II. The trial court erroneously denied petitioner's motion to represent himself at trial in violation of the Sixth Amendment to the United States Constitution.
III. The trial court reversibly erred in admitting hearsay testimony over the defense objections in violation of petitioner's right to due
process of law secured by the United States Constitution's Fourteenth Amendment.
II. DISCUSSION
The instant petition is subject to dismissal because petitioner's first claim, by petitioner's own admission, has yet to be exhausted with the state courts.

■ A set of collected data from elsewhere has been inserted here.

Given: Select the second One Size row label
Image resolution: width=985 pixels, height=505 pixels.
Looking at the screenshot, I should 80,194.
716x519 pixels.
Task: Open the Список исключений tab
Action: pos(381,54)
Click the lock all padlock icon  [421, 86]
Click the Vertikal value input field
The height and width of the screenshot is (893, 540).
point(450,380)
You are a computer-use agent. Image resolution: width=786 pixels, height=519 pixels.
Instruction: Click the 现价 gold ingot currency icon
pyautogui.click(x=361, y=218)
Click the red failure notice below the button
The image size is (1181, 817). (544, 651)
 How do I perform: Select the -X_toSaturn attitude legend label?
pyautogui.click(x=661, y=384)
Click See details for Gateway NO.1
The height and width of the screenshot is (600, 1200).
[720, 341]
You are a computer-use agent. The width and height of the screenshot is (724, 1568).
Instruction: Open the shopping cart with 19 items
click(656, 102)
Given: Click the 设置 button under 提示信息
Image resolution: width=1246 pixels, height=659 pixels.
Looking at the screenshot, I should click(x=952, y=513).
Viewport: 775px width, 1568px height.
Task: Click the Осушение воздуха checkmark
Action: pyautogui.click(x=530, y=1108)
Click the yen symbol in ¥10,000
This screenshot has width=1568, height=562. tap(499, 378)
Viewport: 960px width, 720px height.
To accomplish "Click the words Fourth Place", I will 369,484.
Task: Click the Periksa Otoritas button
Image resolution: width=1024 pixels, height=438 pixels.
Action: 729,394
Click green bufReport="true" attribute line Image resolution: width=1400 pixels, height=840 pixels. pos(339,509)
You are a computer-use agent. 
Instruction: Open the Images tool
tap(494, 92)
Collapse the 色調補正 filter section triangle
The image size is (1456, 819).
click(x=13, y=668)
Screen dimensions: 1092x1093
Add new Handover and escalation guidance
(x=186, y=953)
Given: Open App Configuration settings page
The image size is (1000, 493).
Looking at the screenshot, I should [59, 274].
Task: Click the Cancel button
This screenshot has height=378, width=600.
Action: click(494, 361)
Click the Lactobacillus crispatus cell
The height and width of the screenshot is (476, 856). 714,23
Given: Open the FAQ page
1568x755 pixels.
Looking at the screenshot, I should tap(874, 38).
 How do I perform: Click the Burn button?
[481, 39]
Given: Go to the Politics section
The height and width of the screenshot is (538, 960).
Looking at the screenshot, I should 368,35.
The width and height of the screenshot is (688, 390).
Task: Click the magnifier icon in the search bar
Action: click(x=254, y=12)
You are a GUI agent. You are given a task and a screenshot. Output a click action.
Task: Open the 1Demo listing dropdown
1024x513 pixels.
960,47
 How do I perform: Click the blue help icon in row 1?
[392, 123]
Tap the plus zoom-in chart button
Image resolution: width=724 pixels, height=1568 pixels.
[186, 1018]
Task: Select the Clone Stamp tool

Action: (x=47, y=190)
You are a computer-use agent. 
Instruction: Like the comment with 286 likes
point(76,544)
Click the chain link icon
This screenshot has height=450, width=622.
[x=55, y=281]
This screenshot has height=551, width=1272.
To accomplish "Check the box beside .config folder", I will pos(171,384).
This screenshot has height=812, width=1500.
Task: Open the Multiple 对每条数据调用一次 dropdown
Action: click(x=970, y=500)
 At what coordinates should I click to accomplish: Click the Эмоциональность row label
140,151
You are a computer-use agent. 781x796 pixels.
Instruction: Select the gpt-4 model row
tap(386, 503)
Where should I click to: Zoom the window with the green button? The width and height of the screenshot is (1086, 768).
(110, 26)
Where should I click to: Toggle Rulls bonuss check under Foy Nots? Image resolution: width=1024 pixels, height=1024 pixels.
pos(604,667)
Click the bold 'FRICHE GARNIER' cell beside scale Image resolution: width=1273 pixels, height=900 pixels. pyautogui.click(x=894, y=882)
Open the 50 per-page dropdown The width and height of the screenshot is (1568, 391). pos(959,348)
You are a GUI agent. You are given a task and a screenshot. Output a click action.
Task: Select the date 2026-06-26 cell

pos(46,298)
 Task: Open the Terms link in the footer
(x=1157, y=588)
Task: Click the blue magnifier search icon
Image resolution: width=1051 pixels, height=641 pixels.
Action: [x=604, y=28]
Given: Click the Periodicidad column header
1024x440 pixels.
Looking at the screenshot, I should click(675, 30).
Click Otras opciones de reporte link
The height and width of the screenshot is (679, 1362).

A state prisoner who seeks federal habeas relief is first required to exhaust his or her available state court remedies before raising a claim in federal court. 28 U.S.C. § 2254(b) and (c). See Picard v. Connor, 404 U. S. 270, 275-78 (1971). Federal district courts must dismiss mixed habeas petitions which include both exhausted and unexhausted claims. See Pliler v. Ford, 542 U.S. 225, 230 (2004)(citing Rose v. Lundy, 455 U.S. 509, 510, 522 (1982)). A habeas petitioner has the burden of proving that he or she has exhausted his or her state court remedies. Sitto v. Bock, 207 F. Supp. 2d 668, 675 (E.D. Mich. 2002). A federal district court may sua sponte raise a habeas petitioner's failure to exhaust his or her claims. See Benoit v. Bock, 237 F. Supp. 2d 804, 806 (E.D. Mich. 2003); 28 U.S.C. § 2254(b)(3).
Petitioner admits on the face of his petition that his first claim is unexhausted.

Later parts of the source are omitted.